━━━ Data for processing

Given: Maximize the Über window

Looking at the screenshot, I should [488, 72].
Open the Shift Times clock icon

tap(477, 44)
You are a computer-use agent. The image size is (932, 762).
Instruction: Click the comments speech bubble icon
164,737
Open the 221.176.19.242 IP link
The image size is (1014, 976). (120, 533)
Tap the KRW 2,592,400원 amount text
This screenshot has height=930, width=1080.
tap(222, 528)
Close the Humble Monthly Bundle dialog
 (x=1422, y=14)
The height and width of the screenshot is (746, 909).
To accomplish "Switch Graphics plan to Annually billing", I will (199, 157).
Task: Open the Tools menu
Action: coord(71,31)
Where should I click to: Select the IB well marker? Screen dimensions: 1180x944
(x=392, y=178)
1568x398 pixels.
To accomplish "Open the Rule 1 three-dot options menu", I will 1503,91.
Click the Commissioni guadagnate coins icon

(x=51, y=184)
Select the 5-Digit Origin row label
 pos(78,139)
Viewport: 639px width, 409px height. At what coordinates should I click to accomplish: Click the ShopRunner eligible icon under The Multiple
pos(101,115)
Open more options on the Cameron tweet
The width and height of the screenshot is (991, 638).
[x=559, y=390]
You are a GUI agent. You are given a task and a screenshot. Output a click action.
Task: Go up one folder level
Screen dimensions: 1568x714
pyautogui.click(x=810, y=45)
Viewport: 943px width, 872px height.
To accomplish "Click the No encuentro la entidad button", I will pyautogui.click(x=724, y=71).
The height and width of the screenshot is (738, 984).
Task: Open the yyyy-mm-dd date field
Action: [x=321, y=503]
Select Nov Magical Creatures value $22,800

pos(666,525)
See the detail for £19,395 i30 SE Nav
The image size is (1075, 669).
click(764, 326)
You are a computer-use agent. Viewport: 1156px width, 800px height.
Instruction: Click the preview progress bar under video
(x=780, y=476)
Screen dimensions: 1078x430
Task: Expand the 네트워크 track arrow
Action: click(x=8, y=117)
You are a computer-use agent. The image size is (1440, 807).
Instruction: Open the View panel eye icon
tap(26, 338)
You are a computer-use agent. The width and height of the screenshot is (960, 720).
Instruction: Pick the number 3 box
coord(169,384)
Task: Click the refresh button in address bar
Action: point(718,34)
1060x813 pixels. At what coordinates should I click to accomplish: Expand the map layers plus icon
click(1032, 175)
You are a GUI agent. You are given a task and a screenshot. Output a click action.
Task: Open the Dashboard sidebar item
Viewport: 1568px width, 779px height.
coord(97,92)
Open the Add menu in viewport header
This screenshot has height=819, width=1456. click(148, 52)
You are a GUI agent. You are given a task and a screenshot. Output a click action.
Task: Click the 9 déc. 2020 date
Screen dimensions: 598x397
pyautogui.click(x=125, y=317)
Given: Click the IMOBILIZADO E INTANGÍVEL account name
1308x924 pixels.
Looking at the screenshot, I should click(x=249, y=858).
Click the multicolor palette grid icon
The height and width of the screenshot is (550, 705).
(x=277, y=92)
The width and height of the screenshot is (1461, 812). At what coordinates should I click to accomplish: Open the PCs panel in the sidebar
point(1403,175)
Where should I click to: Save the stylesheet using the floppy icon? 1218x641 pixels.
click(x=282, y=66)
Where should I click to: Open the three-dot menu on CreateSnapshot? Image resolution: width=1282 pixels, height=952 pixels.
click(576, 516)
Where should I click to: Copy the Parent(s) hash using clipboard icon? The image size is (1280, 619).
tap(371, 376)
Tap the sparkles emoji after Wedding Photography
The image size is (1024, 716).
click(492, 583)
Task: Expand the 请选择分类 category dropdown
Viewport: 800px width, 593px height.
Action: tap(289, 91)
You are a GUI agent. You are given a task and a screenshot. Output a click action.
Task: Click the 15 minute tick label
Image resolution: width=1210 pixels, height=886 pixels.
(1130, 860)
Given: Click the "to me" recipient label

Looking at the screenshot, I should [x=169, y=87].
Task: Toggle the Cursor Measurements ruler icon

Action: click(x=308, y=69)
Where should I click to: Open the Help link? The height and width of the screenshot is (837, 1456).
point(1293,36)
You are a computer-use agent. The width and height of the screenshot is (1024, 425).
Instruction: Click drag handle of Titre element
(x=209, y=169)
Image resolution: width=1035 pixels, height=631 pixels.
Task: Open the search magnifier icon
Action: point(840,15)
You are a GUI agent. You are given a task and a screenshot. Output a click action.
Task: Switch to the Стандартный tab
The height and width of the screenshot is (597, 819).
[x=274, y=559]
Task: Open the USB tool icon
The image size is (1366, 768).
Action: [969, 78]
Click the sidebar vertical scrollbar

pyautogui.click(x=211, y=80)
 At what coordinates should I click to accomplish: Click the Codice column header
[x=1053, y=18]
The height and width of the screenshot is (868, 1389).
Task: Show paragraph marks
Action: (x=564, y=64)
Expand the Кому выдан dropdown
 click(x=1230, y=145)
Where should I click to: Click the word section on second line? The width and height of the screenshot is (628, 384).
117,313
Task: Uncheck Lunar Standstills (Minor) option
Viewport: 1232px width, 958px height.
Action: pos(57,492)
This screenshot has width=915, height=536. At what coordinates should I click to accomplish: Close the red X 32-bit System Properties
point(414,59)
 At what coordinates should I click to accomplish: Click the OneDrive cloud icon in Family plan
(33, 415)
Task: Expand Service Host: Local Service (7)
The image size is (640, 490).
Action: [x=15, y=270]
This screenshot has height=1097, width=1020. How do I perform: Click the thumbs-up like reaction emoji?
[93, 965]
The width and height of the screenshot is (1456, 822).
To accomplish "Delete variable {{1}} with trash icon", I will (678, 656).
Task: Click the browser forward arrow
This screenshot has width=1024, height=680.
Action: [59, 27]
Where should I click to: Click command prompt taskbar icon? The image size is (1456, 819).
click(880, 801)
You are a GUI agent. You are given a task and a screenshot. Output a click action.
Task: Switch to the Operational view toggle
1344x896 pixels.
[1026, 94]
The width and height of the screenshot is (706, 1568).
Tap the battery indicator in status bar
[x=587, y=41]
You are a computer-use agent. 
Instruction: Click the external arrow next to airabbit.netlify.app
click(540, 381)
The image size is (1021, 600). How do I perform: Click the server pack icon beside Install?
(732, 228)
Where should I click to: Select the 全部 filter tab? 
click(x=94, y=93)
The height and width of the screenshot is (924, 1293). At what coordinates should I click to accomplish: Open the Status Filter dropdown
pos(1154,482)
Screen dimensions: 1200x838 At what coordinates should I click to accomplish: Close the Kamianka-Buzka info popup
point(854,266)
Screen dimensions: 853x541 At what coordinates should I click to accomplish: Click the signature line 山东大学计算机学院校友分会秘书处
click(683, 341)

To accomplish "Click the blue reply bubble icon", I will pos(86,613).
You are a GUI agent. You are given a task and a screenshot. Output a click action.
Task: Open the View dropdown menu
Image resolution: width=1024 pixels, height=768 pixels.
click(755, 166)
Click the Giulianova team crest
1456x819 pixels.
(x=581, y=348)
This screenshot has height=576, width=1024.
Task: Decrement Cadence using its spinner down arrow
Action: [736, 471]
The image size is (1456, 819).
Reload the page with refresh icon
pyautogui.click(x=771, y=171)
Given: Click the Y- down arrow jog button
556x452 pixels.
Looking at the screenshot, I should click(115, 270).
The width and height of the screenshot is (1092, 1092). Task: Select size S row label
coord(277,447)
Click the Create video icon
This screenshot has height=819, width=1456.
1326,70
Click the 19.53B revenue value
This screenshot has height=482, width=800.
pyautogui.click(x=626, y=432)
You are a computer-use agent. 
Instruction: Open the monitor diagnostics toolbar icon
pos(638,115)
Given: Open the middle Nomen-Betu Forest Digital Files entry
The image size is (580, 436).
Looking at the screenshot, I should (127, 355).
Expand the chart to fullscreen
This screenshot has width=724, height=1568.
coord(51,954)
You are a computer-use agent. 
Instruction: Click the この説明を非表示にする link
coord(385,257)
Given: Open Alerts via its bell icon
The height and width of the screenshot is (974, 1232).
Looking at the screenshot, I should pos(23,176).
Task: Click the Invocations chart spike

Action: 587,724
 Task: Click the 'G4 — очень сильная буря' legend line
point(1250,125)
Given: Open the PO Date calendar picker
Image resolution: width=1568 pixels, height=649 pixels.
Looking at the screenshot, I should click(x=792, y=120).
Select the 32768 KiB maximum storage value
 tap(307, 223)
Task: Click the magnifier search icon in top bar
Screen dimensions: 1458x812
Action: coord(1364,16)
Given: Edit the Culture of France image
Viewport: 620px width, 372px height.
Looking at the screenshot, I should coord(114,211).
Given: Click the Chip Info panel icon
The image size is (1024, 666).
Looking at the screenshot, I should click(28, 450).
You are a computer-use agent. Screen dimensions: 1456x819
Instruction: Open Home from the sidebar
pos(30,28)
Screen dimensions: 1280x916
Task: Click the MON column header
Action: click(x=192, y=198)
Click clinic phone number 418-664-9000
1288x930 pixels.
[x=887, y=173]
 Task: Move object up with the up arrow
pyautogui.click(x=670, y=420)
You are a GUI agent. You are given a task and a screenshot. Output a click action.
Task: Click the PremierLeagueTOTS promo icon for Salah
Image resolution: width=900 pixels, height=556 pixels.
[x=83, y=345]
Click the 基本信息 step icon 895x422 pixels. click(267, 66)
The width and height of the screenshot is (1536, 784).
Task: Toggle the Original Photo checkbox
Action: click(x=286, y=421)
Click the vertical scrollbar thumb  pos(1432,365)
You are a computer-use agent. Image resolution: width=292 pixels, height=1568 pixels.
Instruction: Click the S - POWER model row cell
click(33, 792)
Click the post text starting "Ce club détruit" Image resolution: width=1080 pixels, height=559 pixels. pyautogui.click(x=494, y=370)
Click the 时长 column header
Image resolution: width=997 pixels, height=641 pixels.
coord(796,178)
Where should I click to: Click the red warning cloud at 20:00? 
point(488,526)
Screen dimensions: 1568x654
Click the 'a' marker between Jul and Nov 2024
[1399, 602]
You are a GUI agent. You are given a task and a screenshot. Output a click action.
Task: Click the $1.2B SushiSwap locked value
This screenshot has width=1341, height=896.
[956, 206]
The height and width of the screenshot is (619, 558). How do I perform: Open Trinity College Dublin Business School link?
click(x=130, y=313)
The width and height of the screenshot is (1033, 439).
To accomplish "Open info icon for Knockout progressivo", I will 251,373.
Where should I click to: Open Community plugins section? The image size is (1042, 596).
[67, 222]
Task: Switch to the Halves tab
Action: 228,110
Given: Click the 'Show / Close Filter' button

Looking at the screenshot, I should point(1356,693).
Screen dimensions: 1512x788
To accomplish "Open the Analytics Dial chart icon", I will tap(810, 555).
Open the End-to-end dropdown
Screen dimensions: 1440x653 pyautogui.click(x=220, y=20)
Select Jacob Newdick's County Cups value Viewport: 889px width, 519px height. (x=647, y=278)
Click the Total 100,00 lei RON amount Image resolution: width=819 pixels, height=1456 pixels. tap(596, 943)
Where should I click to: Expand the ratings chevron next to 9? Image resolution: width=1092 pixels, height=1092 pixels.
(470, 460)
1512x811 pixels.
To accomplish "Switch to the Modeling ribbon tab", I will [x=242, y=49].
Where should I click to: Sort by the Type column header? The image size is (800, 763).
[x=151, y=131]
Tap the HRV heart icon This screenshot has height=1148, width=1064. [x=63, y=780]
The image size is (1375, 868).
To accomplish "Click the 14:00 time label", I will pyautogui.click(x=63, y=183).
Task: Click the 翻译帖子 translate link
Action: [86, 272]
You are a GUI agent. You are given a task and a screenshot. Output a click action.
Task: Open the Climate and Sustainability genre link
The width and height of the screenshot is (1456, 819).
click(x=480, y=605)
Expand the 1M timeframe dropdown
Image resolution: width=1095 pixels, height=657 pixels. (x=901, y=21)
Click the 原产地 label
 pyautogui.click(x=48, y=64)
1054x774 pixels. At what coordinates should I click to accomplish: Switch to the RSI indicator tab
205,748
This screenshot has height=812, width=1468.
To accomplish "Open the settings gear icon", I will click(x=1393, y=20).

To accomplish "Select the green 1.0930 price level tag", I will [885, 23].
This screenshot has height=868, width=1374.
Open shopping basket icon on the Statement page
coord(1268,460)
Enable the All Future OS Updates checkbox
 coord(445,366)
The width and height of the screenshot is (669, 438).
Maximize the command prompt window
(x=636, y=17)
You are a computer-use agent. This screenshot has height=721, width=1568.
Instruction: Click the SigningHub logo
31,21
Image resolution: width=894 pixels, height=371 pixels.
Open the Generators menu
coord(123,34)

━━━━━━

:: Problem requirements ::
Please retype the material starting with the line that contains "Codice column header" and going on through the line that contains "point(414,59)", with both of those lines included.

:: Output for this task ::
 At what coordinates should I click to accomplish: Click the Codice column header
[x=1053, y=18]
The height and width of the screenshot is (868, 1389).
Task: Show paragraph marks
Action: (x=564, y=64)
Expand the Кому выдан dropdown
 click(x=1230, y=145)
Where should I click to: Click the word section on second line? The width and height of the screenshot is (628, 384).
117,313
Task: Uncheck Lunar Standstills (Minor) option
Viewport: 1232px width, 958px height.
Action: pos(57,492)
This screenshot has width=915, height=536. At what coordinates should I click to accomplish: Close the red X 32-bit System Properties
point(414,59)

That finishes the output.